A rendering of Moving Chains, as it will be displayed on the shore of Governors Island.

Courtesy of Creative Time.

But Gaines’s art seems to require a suspension of belief; the ordinary, everyday belief in the necessary or even historical connections between objects, ideas, and experiences. “Theseparateness of those two things remain,” says Gaines of the barge and chains. “They never become one thing. My task is to suggest where the link is forming. It’s not forming in the body of the [artwork] because what happens there is always the same.” The link forms in the world around the artwork and in the mind of the viewer. Over in Times Square, another Gaines work, Manifestos 4: The Dred and Harriet Scott Decision, more or less randomly sets the text of the 1857 Dred Scott decision to music. The work seems to both negate and affirm that there is a real history at play here, non-arbitrary if only in that it has already happened and can’t, therefore, be undone. Manifestos 4 was given additional, arbitrary resonance by the recent Supreme Court Dobbs v. Jackson Women’s Health Organization decision removing crucial legal protections around abortion access.
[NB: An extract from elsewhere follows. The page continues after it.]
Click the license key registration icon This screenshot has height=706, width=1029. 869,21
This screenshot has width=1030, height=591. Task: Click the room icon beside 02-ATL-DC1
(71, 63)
Just as the Supreme Court of 1857 denied Black people’s citizenship and right to freedom, the Supreme Court of 2022 was empowered to deny individuals’ control over their reproduction, revealing that the bourgeois-individualist concept of property-in-the-person—that we own our bodies and decide what to do with them—is an ideology decided by custom, not a natural right Like how Gaines describes the chains and the boat-like structure of Moving Chains as two irreconcilably different objects that can only be brought together through a language-structure, as metaphor, the text of the law and the reality of the body are two entities with no given alliance. Does this produce the kind of politically galvanizing alienation effect imagined by the playwright Bertolt Brecht, or something more like the self-referential, hermetic investigations of an artist like Joseph Kosuth? The critique of meaning and subjectivity can sometimes lead artists to ignore the materiality of everyday life and politics. When Gaines criticized militant anti-gentrification organizers in his hometown of Los Angeles on the grounds that “gentrification is a complex sociological phenomenon that hardly anyone understands,” the organizers responded, “People whose rent increased 300 percent understand gentrification.” 

Charles Gaines.
Photography by Clifford Prince King.

In the 1970s, Gaines’s interest in structuralism set him apart from other Black artists, and even led some to deride his work as “too white.” Still, today, though he takes his institutional place among other previously under-recognized Black artists such as Faith Ringgold, his practice is at odds with a prevailing concern with identity and representation. This representative art is undergirded by a sense of both possibility and impossibility: Black art is finally carving out a secure space within the mainstream, even as threats to Black life outside the art institution mount. It is roughly analogous, in time and in content, to a political turn towards electoral representation among both right-wing and left-wing radicals. Politically aware young people who might, a generation or even a decade ago, have nurtured spaces and critiques that were oppositional to the state, are now eager to use the state to manage distribution and production to their own ends. Just as, within this transformation fueled by emergency and crisis, there should still be room to consider the limitations and impasses of official politics, there should be room in art to consider, as Gaines does, the fundamental questions of how culture produces meaning. Where representation is basically affirmative, positive, and recuperative, Gaines’s rejection of the very structure of representation—that an image can index something other than itself—creates a productive negativity that opens out new horizons beyond the search for recognition.

As his oeuvre suggests, the work of undoing is never done.